(Saved data entries)
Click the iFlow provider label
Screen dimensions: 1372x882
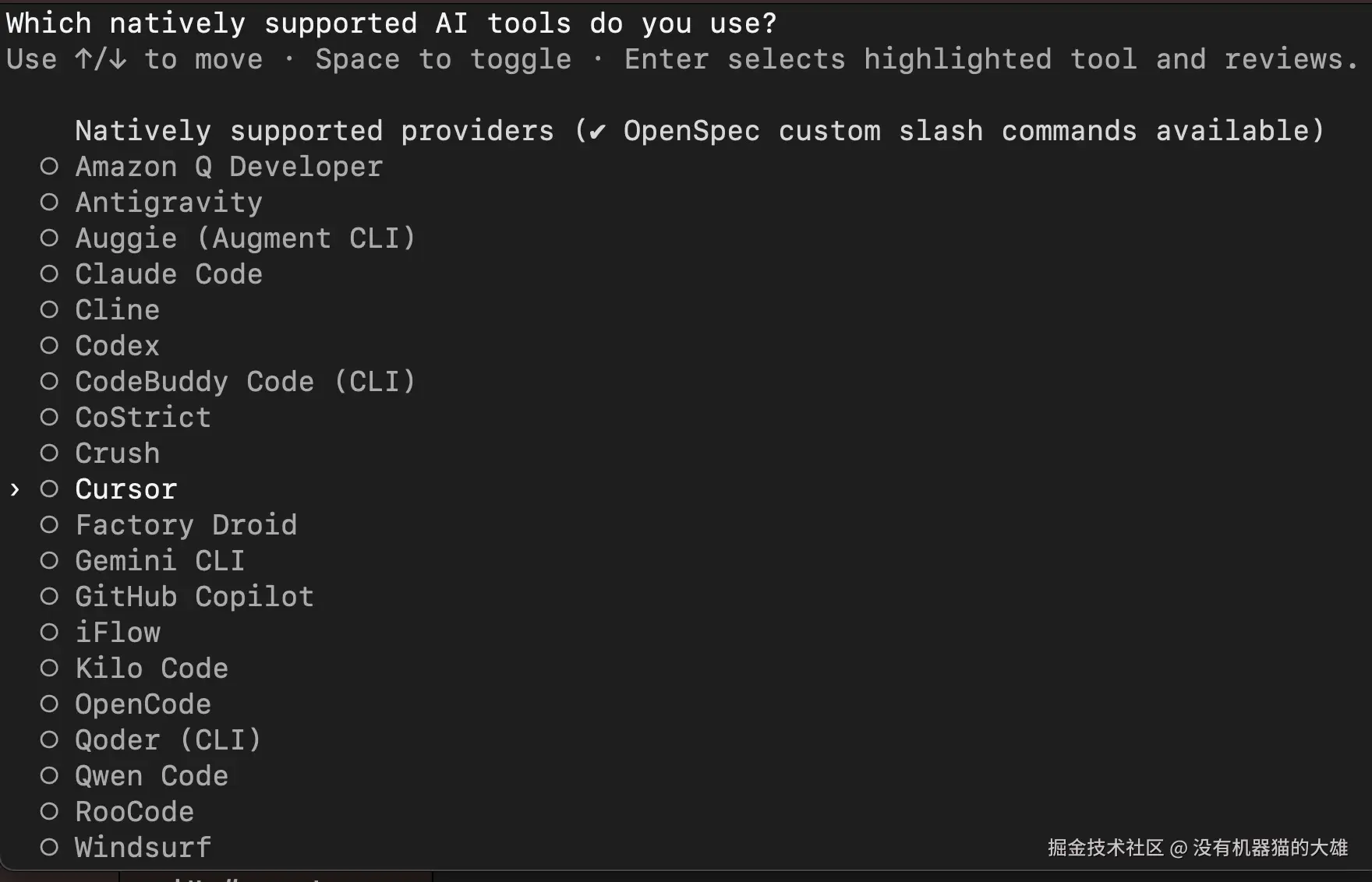[117, 633]
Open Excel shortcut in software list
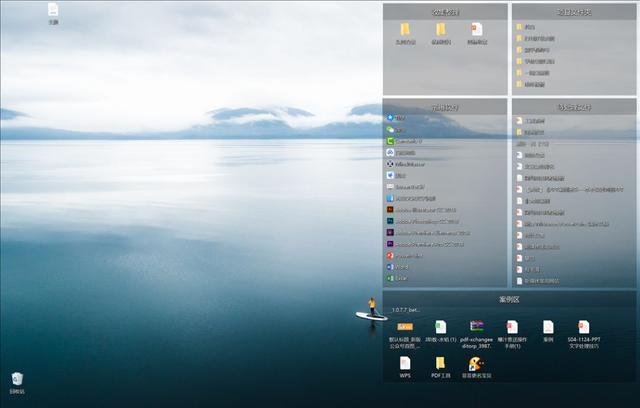This screenshot has height=408, width=640. click(x=391, y=277)
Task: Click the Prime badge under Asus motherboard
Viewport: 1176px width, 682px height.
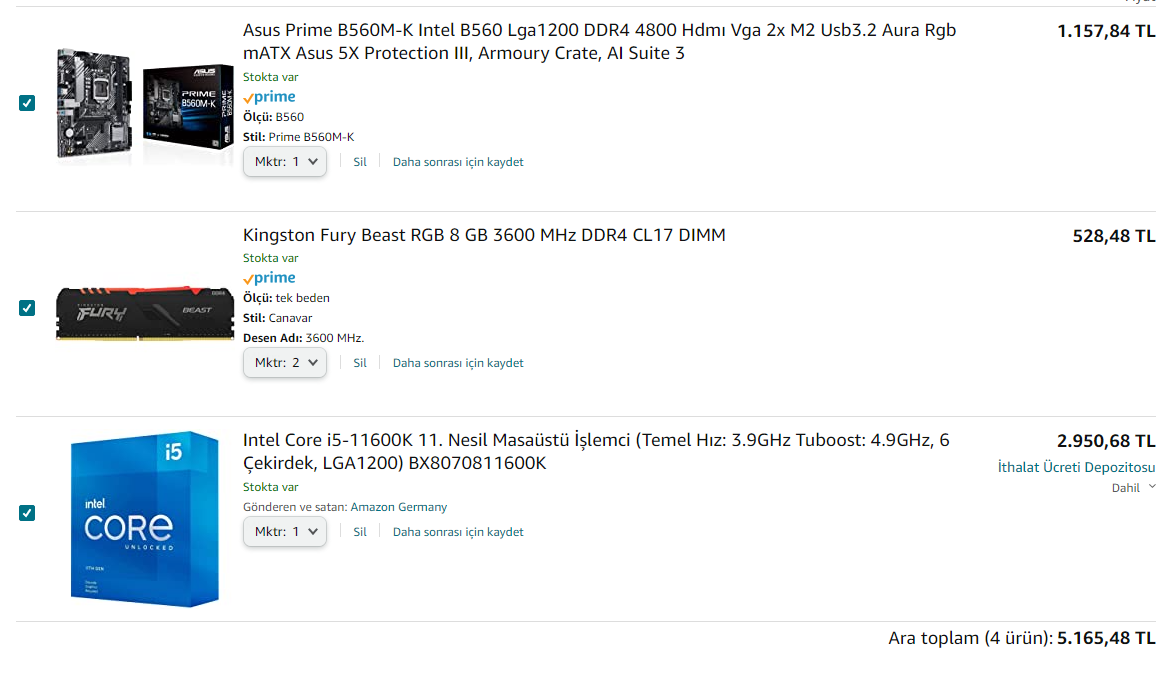Action: coord(270,97)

* **Action item**
Exact copy, pictures excluded: print only the lines from the line containing "Open Excel shortcut in software list" through the end of the records.

* **Problem solution**
Open Excel shortcut in software list
This screenshot has height=408, width=640. click(x=391, y=277)
Task: Click the Prime badge under Asus motherboard
Viewport: 1176px width, 682px height.
Action: coord(270,97)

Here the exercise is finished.